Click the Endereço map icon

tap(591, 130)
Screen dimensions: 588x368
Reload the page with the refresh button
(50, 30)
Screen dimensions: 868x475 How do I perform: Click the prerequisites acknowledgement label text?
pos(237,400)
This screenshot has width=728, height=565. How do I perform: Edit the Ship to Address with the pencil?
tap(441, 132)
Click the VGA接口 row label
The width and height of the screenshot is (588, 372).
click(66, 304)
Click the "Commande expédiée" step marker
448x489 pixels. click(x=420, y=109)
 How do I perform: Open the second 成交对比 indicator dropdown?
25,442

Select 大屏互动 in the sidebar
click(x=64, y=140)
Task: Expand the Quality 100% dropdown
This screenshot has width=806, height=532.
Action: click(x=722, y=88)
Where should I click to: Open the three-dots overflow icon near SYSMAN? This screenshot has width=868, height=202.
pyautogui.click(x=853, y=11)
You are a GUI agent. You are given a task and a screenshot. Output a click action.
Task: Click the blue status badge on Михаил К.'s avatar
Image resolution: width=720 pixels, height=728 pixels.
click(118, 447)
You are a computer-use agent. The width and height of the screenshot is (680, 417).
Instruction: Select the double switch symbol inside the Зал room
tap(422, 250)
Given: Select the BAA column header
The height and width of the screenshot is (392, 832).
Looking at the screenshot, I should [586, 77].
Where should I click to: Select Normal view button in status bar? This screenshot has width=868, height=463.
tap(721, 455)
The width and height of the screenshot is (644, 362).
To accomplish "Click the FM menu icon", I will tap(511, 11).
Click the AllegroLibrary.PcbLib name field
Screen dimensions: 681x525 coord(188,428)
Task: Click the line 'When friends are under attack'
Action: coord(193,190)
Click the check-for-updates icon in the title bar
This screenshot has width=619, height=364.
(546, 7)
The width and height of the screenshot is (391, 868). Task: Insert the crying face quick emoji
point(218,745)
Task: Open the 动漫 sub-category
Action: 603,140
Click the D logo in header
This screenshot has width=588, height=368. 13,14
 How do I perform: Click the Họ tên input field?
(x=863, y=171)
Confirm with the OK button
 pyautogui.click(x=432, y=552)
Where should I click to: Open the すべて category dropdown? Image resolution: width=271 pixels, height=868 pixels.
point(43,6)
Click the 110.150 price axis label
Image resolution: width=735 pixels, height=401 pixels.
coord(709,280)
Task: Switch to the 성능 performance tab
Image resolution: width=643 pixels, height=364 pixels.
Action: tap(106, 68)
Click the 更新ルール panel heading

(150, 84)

+--

## REQUIRED ACTION
Everything in the listing should be written out again exactly.

## WORKED SOLUTION
Click the Endereço map icon

tap(591, 130)
Screen dimensions: 588x368
Reload the page with the refresh button
(50, 30)
Screen dimensions: 868x475 How do I perform: Click the prerequisites acknowledgement label text?
pos(237,400)
This screenshot has width=728, height=565. How do I perform: Edit the Ship to Address with the pencil?
tap(441, 132)
Click the VGA接口 row label
The width and height of the screenshot is (588, 372).
click(66, 304)
Click the "Commande expédiée" step marker
448x489 pixels. click(x=420, y=109)
 How do I perform: Open the second 成交对比 indicator dropdown?
25,442

Select 大屏互动 in the sidebar
click(x=64, y=140)
Task: Expand the Quality 100% dropdown
This screenshot has width=806, height=532.
Action: click(x=722, y=88)
Where should I click to: Open the three-dots overflow icon near SYSMAN? This screenshot has width=868, height=202.
pyautogui.click(x=853, y=11)
You are a GUI agent. You are given a task and a screenshot. Output a click action.
Task: Click the blue status badge on Михаил К.'s avatar
Image resolution: width=720 pixels, height=728 pixels.
click(118, 447)
You are a computer-use agent. The width and height of the screenshot is (680, 417).
Instruction: Select the double switch symbol inside the Зал room
tap(422, 250)
Given: Select the BAA column header
The height and width of the screenshot is (392, 832).
Looking at the screenshot, I should [586, 77].
Where should I click to: Select Normal view button in status bar? This screenshot has width=868, height=463.
tap(721, 455)
The width and height of the screenshot is (644, 362).
To accomplish "Click the FM menu icon", I will tap(511, 11).
Click the AllegroLibrary.PcbLib name field
Screen dimensions: 681x525 coord(188,428)
Task: Click the line 'When friends are under attack'
Action: coord(193,190)
Click the check-for-updates icon in the title bar
This screenshot has width=619, height=364.
(546, 7)
The width and height of the screenshot is (391, 868). Task: Insert the crying face quick emoji
point(218,745)
Task: Open the 动漫 sub-category
Action: 603,140
Click the D logo in header
This screenshot has width=588, height=368. 13,14
 How do I perform: Click the Họ tên input field?
(x=863, y=171)
Confirm with the OK button
 pyautogui.click(x=432, y=552)
Where should I click to: Open the すべて category dropdown? Image resolution: width=271 pixels, height=868 pixels.
point(43,6)
Click the 110.150 price axis label
Image resolution: width=735 pixels, height=401 pixels.
coord(709,280)
Task: Switch to the 성능 performance tab
Image resolution: width=643 pixels, height=364 pixels.
Action: tap(106, 68)
Click the 更新ルール panel heading

(150, 84)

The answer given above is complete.